══ EXTRAIT RETENU
Lorsqu'il en est résulté soit la suppression ou la modification de données contenues dans le système, soit une altération du fonctionnement de ce système, la peine est de deux ans d''emprisonnement et de 30 000 euros d''amende, à l’époque, et de 100 000 euros d’amende depuis le 24 juillet 2015 également)

Or, comment un juge a- t-il pu retenir cette infraction comme constituée alors que l’élément matériel de l’infraction, c’est à dire le caractère frauduleux de l’accès ne pouvait pas être démontré en l’espèce? ( absence de dispositif de sécurité de la base de données, absence de mention du caractère confidentiel des données par le gestionnaire du site et utilisation d’un logiciel grand public pour accéder à la base de données – voir Arrêt Cour Appel de Paris du 30 Octobre 2002 Antoine . / société Tati et Expertise Janvier 2003 Page 29-31)

A la lecture de l’arrêt, il semble que ce soit le seul élément intentionnel qui ait été retenu pour affirmer que le délit était constitué.

L’article 121-3 du Code pénal stipule qu’il n’y a point de crime et de délit sans intention de le commettre. Un délit nécessite toujours la réunion d’un élément matériel et d’un élément moral. Toutefois, en vertu du principe que nul n’est censé ignorer la loi, l’intention coupable peut, dans un certain nombre de délits, être présumée lorsque la matérialité des faits est établie. Toutefois, l’inverse n’a jamais été consacré.

Dans notre affaire, le prévenu a pu accéder au système comme nous le savons du fait de l’absence de protection. Or, cette lacune empêche de qualifier l’accès de frauduleux, ce qu’a clairement affirmé la Cour d’appel. Il ne restait plus alors que l’élément intentionnel.

Or, en l’espèce, selon le juge de première instance, la conscience du caractère frauduleux confère à l’accès considéré son caractère frauduleux.

Cela revient à présumer l’élément matériel à partir de l’élément intentionnel. Y aurait-il en informatique des spécificités exigeant ce type de raisonnement ?
════
══ DONNÉES RECUEILLIES
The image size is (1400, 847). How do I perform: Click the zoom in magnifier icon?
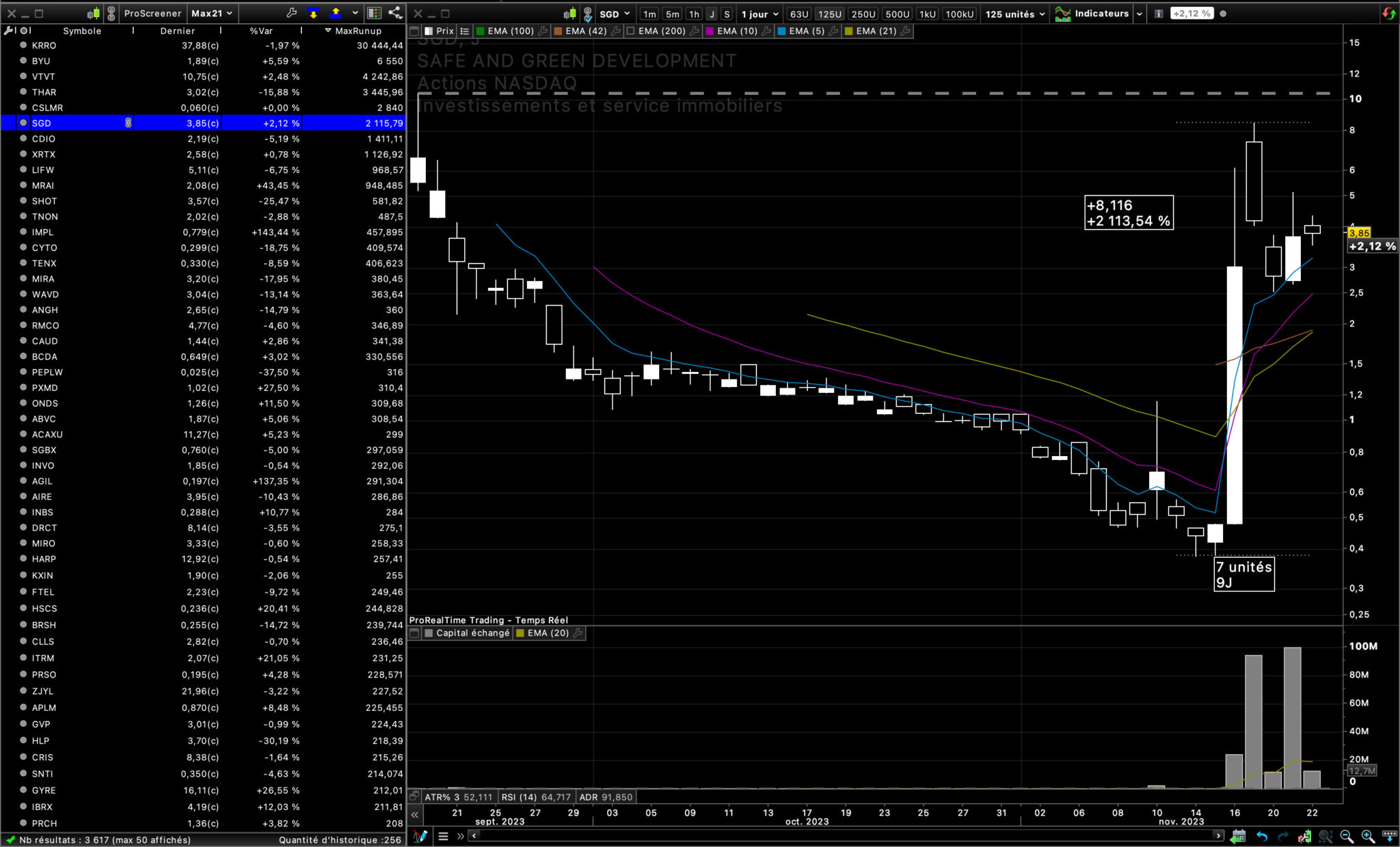point(1368,835)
════
§ LISTE DES TÂCHES:
A. Reproduisez le passage de l'extrait sur l'accès frauduleux qui commence à « A la lecture » et se termine à « jamais été consacré. ».
B. Pour chaque affirmation, répondez par oui ou par non selon qu'elle est conforme ou non à l'extrait sur l'accès frauduleux, puis citez textuellement les mots de l'extrait qui permettent de trancher. (i) La Cour d'appel a jugé que l'accès était frauduleux. (ii) Selon l'article 121-3 du Code pénal, il n'y a point de délit sans intention de le commettre. (iii) La base de données était protégée par un dispositif de sécurité.
C. Rédigez la suite de l'extrait sur l'accès frauduleux, à partir de sa dernière phrase.

§ RÉPONSES:
A.
A la lecture de l’arrêt, il semble que ce soit le seul élément intentionnel qui ait été retenu pour affirmer que le délit était constitué.

L’article 121-3 du Code pénal stipule qu’il n’y a point de crime et de délit sans intention de le commettre. Un délit nécessite toujours la réunion d’un élément matériel et d’un élément moral. Toutefois, en vertu du principe que nul n’est censé ignorer la loi, l’intention coupable peut, dans un certain nombre de délits, être présumée lorsque la matérialité des faits est établie. Toutefois, l’inverse n’a jamais été consacré.

B.
(i) Non : « cette lacune empêche de qualifier l’accès de frauduleux, ce qu’a clairement affirmé la Cour d’appel ».
(ii) Oui : « L’article 121-3 du Code pénal stipule qu’il n’y a point de crime et de délit sans intention de le commettre ».
(iii) Non : « absence de dispositif de sécurité de la base de données ».

C.
Il est vrai qu’en l’espèce, au départ de l’action, lorsque le prévenu a eu l’intention d’accéder au système, il ignorait son caractère non protégé. Il n’avait que des soupçons tout au plus. Donc il a pu avoir une intention de commettre l’infraction. On pense de suite à la notion de tentative punissable. Toutefois, celle-ci exige un commencement d’exécution et une stipulation expresse de la loi(en matière de délit, la tentative n’est punissable que dans les cas prévu par la loi-Art.121-4 ).

Or, en l’espèce, le texte 323-1 CP n’incrimine pas la tentative et de plus on ne peut pas parler de commencement d’exécution puisque le prévenu a pu accéder au serveur et faire une copie d’un fichier confidentiel.

Par ailleurs, l’élément intentionnel était ici marqué par la bienveillance du prévenu qui n’avait que d’autre fin que de tester le système et d’avertir les responsables gérant ce dernier afin que les lacunes de sécurité soient comblées. C’est d’ailleurs cette bienveillance qui a conduit la parquet a faire appel de la décision pour que puisse être établi clairement les conditions d’application de l’article 323-1 du code Pénal.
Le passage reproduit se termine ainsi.